Hiram Gomez Pardo | Valencia, Venezuela | 10/12/2005
(5 out of 5 stars)

"In the Apollonian personality of Boulez Ravel is revealed from another perspective. His Ravel is far to be a pleasant and delicate composer to reveal the bitterness beneath the score. I like this approach because not only gives some interesting clues about the relevance of certain dismissed works such as La Valse, for instance.



In Scherezade Boulez makes a mythical journey that recalls us so much the similar vision concerned with Daphne and Cloé, where the unconscious side of the story seems to reflect menacing shadows and twilight echoes of missed visions in a supra rational world His Valses Nobles and Sentimentales confirm the evidence; are played with emotion but without sentiment.

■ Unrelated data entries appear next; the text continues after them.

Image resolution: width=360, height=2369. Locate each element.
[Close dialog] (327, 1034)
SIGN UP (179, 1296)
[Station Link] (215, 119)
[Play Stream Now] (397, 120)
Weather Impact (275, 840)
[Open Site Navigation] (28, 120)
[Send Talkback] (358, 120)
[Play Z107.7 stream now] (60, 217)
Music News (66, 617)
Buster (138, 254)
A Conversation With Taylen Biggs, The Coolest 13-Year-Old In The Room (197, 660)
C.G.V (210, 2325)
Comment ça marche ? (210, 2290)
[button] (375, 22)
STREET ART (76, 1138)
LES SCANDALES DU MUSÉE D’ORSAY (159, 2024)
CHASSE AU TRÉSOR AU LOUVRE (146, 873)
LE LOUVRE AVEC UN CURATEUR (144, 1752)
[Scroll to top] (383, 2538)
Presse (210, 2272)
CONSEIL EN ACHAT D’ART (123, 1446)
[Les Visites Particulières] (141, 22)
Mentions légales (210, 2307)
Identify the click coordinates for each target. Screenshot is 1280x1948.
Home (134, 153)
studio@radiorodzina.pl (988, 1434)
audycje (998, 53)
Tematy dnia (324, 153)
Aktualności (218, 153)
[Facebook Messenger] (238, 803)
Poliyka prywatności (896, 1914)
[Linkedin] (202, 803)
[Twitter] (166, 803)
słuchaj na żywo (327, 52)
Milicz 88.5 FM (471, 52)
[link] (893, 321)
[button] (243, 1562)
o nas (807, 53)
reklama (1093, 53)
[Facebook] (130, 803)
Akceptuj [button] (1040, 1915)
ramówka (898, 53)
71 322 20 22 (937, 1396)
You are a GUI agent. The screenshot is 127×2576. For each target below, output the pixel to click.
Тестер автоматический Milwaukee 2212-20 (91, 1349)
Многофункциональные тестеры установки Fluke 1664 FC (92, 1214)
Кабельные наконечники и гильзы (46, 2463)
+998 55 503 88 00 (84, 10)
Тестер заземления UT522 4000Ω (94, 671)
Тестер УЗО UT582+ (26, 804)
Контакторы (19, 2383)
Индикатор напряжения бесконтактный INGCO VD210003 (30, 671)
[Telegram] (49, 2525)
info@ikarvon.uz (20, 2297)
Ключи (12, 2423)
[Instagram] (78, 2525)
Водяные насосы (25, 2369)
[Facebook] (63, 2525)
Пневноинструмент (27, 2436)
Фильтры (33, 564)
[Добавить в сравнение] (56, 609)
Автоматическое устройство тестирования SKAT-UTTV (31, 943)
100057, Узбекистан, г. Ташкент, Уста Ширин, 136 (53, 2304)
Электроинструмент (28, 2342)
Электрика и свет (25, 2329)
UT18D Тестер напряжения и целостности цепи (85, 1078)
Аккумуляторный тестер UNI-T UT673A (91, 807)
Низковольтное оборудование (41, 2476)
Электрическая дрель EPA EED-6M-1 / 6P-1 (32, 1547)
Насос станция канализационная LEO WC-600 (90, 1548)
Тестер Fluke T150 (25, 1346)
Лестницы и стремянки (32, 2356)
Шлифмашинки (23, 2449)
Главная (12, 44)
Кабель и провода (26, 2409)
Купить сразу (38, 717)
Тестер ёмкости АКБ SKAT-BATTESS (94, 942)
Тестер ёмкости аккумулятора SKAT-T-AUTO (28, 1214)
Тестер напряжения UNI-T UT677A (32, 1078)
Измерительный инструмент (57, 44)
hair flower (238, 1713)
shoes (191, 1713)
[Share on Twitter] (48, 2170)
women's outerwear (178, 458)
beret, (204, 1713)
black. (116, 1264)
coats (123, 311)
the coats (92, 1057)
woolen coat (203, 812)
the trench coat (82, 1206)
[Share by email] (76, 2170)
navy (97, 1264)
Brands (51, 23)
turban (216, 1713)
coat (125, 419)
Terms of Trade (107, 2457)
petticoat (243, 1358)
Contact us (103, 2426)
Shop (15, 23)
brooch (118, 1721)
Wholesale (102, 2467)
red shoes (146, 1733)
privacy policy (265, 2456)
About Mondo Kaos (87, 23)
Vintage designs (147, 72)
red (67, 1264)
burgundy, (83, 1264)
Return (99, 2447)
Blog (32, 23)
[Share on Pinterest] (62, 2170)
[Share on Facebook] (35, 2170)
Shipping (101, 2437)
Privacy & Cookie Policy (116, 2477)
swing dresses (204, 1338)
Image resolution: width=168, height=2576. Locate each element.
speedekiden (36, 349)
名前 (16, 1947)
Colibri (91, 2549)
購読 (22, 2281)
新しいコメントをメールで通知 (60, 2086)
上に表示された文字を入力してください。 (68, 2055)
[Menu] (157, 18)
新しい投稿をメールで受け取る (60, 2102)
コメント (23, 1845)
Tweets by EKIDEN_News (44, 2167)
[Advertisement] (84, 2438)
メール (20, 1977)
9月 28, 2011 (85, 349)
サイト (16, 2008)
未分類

Rapsodie espagnole is one of the best registers triumphs, brilliant and concise. Pavana is egregious. Le tombeau de Couperin was played with magisterial phrasing . The Concert for the left hand finds Entremont in one of his best days. In what Daphne and Cloe concerns there is a name: Charles Munch and the unbeatable version of the Fifties with the Boston Symphony. Captivating and engaging approach.



Go for this record because when a composer-director with the admirable musical maturity of Boulez, something new happens, because the baton becomes scalpel.